=== GOAL 1 ===
According to the book description below, to which places did the author travel while tracking names?
=== GOAL 2 ===
Using the book description below, explain why the author began looking into the different spellings of Tschebyscheff.

Get ready for a pafnutying good time as you follow this mathematical thread that begins with a letter questioning the author's spelling of Tschebyscheff in his book on numerical approximations. While tracking down the variety of acceptable ways of spelling this surname, the author begins also tracking down the unusual Russian first name of Pafnuty.
Soon the author has developed a mania for tracking names that takes him to reading the story of the Desert Fathers, hippopotami in the Nile, the pharaoh's pyramid builders, and traveling to Tasmania, Jerusalem, among other exotic places. In this book he changes the mania into a series of delightful stories.

=== DATA PROVIDED ===
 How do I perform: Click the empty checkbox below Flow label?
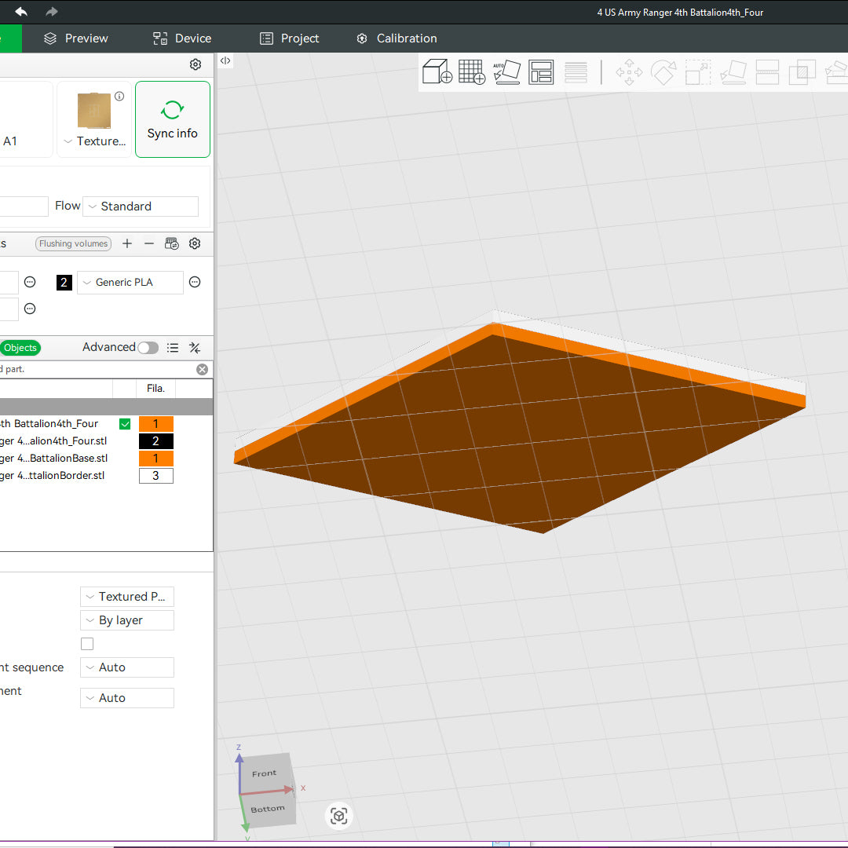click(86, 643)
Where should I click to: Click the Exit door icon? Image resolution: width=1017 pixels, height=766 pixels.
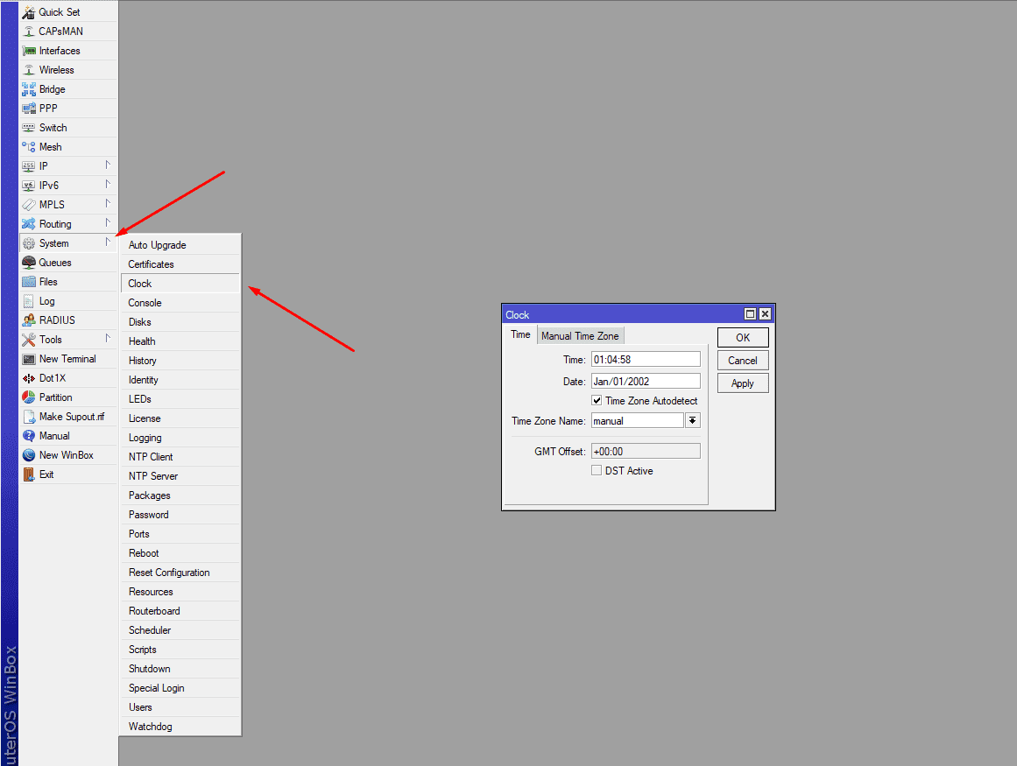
--
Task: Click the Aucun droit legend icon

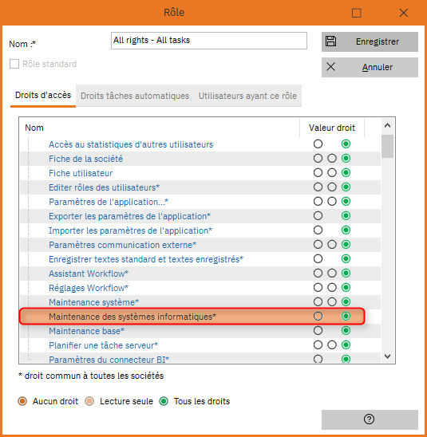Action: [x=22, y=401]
==
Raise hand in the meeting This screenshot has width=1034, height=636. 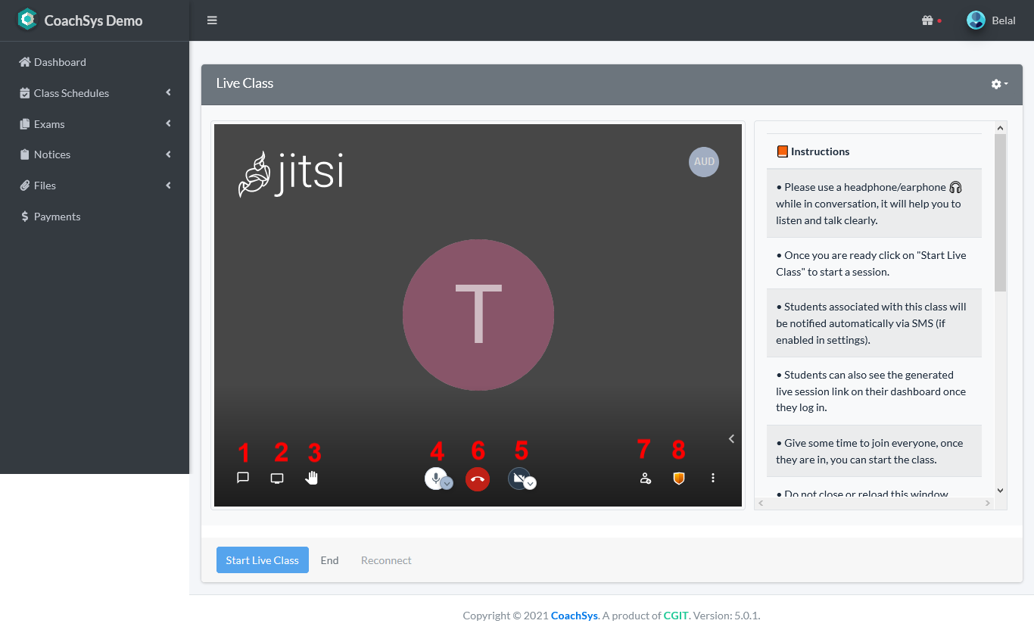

=== TASK RESPONSE 1 ===
He traveled to Tasmania and Jerusalem, among other exotic places.

=== TASK RESPONSE 2 ===
The author received a letter questioning how he had spelled Tschebyscheff in his book on numerical approximations. That letter started him tracking down the variety of acceptable ways to spell the surname.